Professionalism in an Adversarial Legal World

Adversarial - HL

As a mediator, mediation and negotiation trainer, and provider of court-connected dispute resolution services, issues of professionalism and professional ethics arise often in my work.

Although professionalism cross all legal and dispute resolution cultures and contexts, they may arise more often in the family law context, where the drivers of conflict are often personal and historical. Lawyers, dispute resolution professionals and service providers can be drawn into the emotionality and values-based conflicts that tend to dominate much of our work.

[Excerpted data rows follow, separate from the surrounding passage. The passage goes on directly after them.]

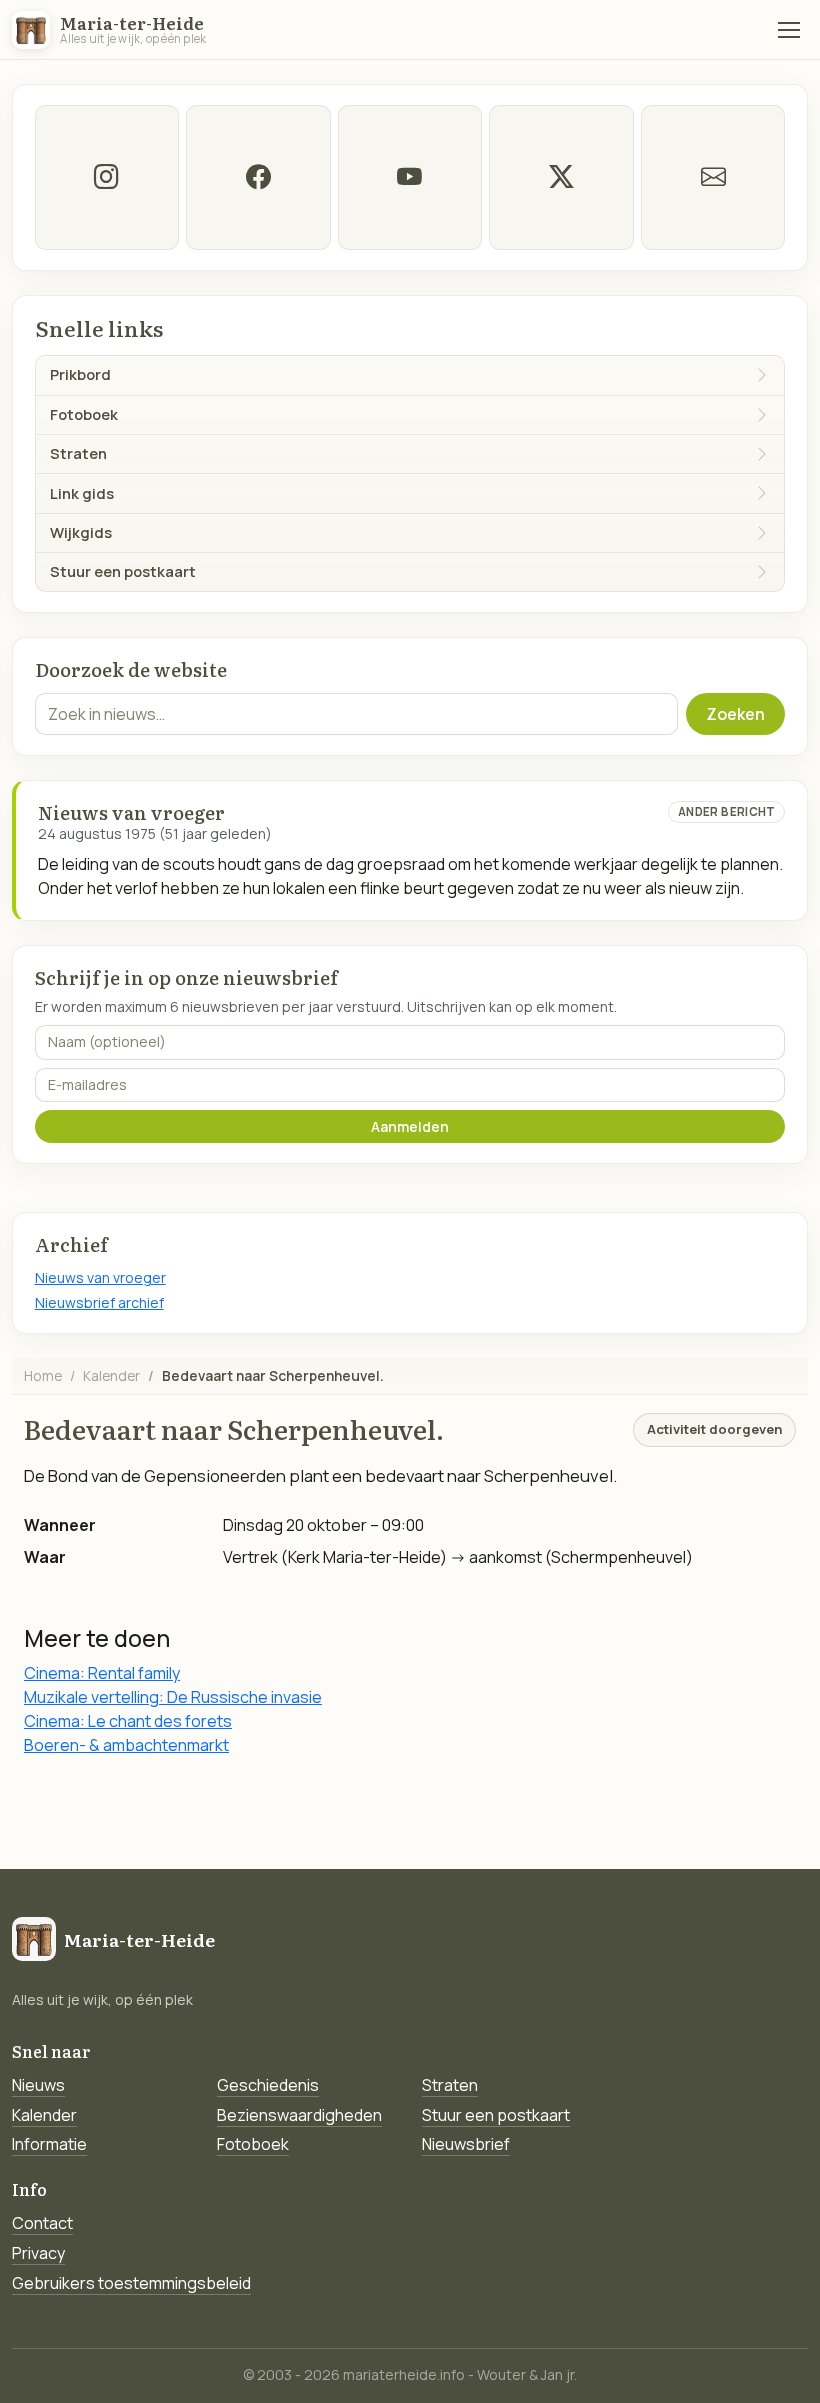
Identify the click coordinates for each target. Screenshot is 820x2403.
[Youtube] (410, 177)
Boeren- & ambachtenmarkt (126, 1745)
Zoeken (735, 714)
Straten (450, 2085)
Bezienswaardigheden (299, 2115)
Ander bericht (727, 811)
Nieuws (38, 2085)
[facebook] (258, 177)
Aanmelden (410, 1126)
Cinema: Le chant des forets (128, 1721)
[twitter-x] (561, 177)
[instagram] (107, 177)
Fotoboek (253, 2144)
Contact (42, 2223)
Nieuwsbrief (466, 2144)
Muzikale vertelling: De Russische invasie (173, 1697)
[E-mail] (713, 177)
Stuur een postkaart (496, 2115)
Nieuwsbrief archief (99, 1302)
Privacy (38, 2253)
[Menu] (789, 30)
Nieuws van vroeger (100, 1277)
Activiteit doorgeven (714, 1429)
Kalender (111, 1375)
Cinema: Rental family (102, 1673)
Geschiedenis (268, 2085)
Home (43, 1375)
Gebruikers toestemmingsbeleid (131, 2283)
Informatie (49, 2144)
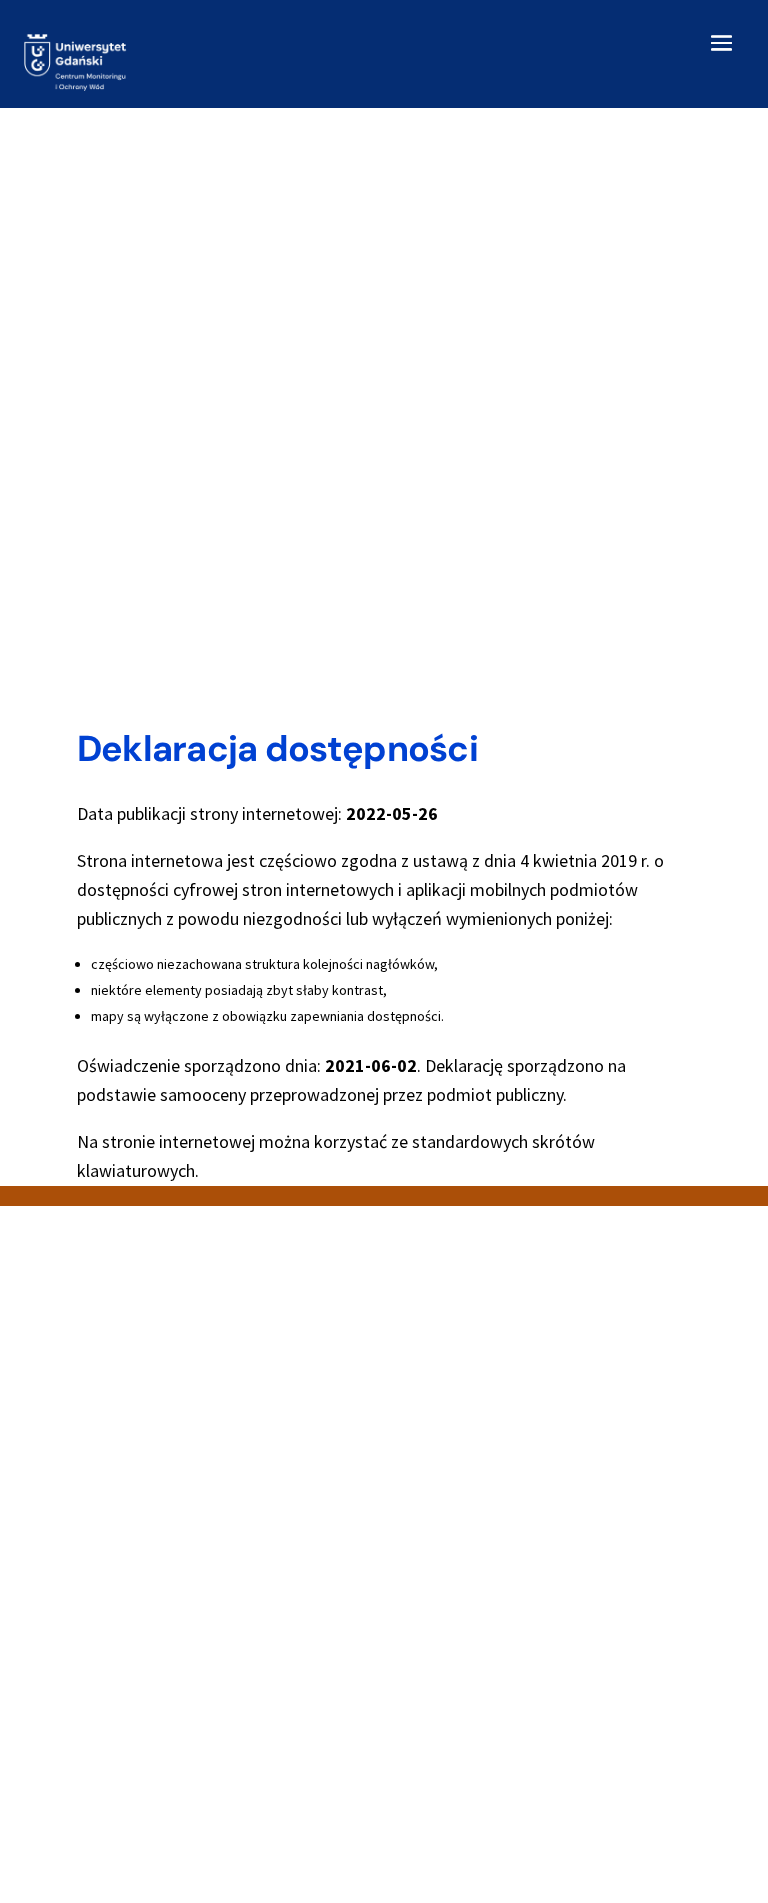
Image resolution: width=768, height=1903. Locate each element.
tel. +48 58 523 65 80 (175, 1434)
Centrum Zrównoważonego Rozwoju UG (528, 1739)
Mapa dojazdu (153, 1716)
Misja (125, 1739)
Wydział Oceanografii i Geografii (501, 1693)
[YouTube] (173, 1498)
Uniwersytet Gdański (466, 1671)
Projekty (136, 1785)
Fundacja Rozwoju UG (469, 1716)
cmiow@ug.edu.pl (164, 1457)
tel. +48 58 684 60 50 (466, 1459)
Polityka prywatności (175, 1762)
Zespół (131, 1807)
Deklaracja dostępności (183, 1693)
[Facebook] (125, 1498)
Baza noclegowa (162, 1671)
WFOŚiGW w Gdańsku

Deanne Sowter, research fellow at the Winkler Institute for Dispute Resolution, recently conducted a series of round-table discussions (in which I participated) that have resulted in an excellent series of posts on the topic. She finds that, although different FDR professionals are driven by different procedural norms, which in turn define their understandings of legal and professional ethics, there is a consistent acknowledgment that “family law ADR requires a higher ethical standard.”

The first step is for each of us to understand our own personal moral code, because that is the compass by which we will interpret the various Rules and Standards of Professional Conduct that guide us. For example, I recently helped draft the Standards of Practice for FDR Professionals for Ontario’s Family Dispute Resolution Institute of Ontario. In crafting those standards, there is no question that the values of our drafting team informed our work.

The legal profession has earned a bad reputation for adversarial negotiation. Indeed, in the family law context, some research suggests that family lawyers were, at one time, considered more adversarial than other kinds of lawyers. With the growth in popularity and influence of the collaborative law movement, and the exponential increase in numbers of family lawyers taking mediation training, it is arguable that family lawyers are now the least adversarial of their kind. This is not necessarily a good thing.

The training we take, the processes we offer, our life experiences and our own personalities together determine our standards of ethics relating to negotiation. And, presumably, the mandate to “do no harm” guides us all, at an elementary level, in all our choices, including the manner in which we interpret the Law Society’s still-mandatory duty of zealous advocacy for our clients.

In the video, I suggest that adversarialism is not, in itself, an evil. Indeed, in order to do no harm, it is sometimes essential. Ethical advocacy requires an assessment of the appropriate approach for each case and each client, and understanding what Fisher and Ury coined as each client’s “BATNA” in their seminal work “Getting to Yes”. Sometimes, an adversarial approach is exactly what is required for effective advocacy for a client. Somehow, we have come to conflate “adversarial advocacy” with “unethical advocacy”.

It is true that many of the tactics used in adversarial, competitive bargaining can seem, and be, unethical, in that they are designed to take advantage of the other party, create misunderstandings, and rely on deception of varying degrees. But competitive negotiation need not be unethical if those engaging in it are direct and transparent about the approach they are taking and avoid deceptive tactics.

I do a lot of teaching in law schools, and have coached in and judged many a negotiation competition. I find that today’s law students understand interest-based negation quite well; but they are distinctly uncomfortable with competitive bargaining, even when the facts suggest that it is the most appropriate approach for their client. It seems to me that we need to discuss these ideas much more with our students to help them understand there is a difference between adversarialism and unethical conduct.